Pero ellos no eran lo que esperaba: muy pocos recordaban mi nombre. Las conversaciones solían ser difíciles de iniciar y mucho más difíciles de seguir. Los residentes no vinieron y se sentaron frente a mí, sino que me uní a ellos en su mundo y su vida. Los ancianos no eran las fuentes del conocimiento de una vida vivida a la perfección que yo había imaginado. Muchos estaban enfadados, frustrados, tristes y aburridos; estas condiciones humanas comunes se vieron exacerbadas por los años y las circunstancias. A medida que pasaba más y más tiempo con esta comunidad, mi pretensión comenzó a desvanecerse y, con una curiosidad que ha sido mi constante compañera, intenté entender lo que estaba suceciendo. Comencé a ver cómo se desarrollaban las relaciones sin poder recordar el nombre o los detalles de las interacciones. Como dijo un anciano: "No te recuerdo aquí [apuntando a su cabeza], pero te conozco aquí [apuntando a su corazón]".

Empecé a conocer a ancianos que parecían estar más en paz con su vida y aquellos que estaban más llenos de sufrimiento.
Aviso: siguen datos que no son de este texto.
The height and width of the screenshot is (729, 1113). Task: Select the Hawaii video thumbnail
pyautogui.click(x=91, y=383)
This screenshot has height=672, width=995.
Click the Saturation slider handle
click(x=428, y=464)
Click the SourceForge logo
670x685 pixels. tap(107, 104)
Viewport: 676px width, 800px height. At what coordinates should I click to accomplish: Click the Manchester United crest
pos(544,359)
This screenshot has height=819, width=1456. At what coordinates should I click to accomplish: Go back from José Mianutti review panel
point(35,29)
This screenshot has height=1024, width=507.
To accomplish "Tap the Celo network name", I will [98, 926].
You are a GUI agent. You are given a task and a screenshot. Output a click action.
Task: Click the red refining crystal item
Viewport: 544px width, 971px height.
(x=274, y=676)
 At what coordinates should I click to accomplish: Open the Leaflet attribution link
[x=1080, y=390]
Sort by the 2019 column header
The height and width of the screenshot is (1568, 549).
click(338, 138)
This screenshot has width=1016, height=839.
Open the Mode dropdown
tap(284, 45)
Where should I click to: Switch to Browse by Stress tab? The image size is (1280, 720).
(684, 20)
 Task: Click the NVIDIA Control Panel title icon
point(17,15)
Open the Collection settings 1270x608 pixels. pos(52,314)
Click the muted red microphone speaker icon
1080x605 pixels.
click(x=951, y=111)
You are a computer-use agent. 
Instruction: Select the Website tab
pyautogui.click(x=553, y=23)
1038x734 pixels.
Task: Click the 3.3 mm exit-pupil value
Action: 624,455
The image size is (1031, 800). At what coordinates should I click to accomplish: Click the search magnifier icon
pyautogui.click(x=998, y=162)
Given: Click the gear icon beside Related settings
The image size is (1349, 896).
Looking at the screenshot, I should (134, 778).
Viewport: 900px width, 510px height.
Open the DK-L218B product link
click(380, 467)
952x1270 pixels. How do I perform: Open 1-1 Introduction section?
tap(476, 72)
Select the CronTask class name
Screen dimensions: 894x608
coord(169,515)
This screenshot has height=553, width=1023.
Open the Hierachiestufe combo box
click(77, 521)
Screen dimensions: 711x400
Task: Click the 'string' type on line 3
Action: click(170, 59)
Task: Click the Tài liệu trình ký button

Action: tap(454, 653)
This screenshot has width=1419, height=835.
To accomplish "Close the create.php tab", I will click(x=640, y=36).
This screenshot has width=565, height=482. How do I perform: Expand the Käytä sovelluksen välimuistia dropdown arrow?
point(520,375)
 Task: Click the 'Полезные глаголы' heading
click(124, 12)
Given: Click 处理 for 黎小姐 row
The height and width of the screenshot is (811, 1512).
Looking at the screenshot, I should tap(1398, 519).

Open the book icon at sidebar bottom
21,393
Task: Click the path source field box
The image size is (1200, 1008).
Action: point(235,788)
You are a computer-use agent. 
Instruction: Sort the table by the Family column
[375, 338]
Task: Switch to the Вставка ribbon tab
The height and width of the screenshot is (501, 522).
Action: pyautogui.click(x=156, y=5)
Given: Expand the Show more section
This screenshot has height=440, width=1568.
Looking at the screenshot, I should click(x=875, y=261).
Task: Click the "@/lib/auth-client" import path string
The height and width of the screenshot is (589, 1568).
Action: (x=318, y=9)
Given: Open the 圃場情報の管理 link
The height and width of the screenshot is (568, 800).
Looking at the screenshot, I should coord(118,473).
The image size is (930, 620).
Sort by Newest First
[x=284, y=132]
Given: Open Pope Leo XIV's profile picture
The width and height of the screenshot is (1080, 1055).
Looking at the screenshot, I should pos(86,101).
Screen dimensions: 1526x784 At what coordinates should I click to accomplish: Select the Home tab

Empecé a detectar patrones de aquellos que envejecían más alegremente que otros, con menos sufrimiento. Noté que quienes rechazaban el proceso de envejecimiento sufrían más que aquellos que lo aceptaban. El secreto de la vida que esperaba desentrañar no se parecía a lo que había previsto.

No hay atajos o respuestas fáciles, pero hay un cambio de perspectiva que puede ayudarnos a medida que envejecemos. A lo largo de nuestra vida podemos escuchar a nuestra sabiduría interna, oír como nos llama y responder a su llamamiento, podemos actuar en nuestro propio interés racional y prepararnos para la vejez en lugar de tratar de evitarla y podemos aprender a conocer las cosas no solo con nuestras mentes sino también con nuestros corazones y cuerpos.

Trabajo con personas mayores porque soy egoísta: quiero limitar mi propio sufrimiento en la vejez y, con suerte, a los demás en el camino. Estoy abierta y aprendiendo activamente de los mayores sobre el proceso de envejecimiento. Animo a personas de todas las edades que tengan la oportunidad de estar cerca de mayores para que prueben esta perspectiva y aprendan de los ancianos que envejecen jubilosamente. Cuando dejamos de tratar de detener el envejecimiento, esa energía puede surgir en el momento y apreciar el proceso.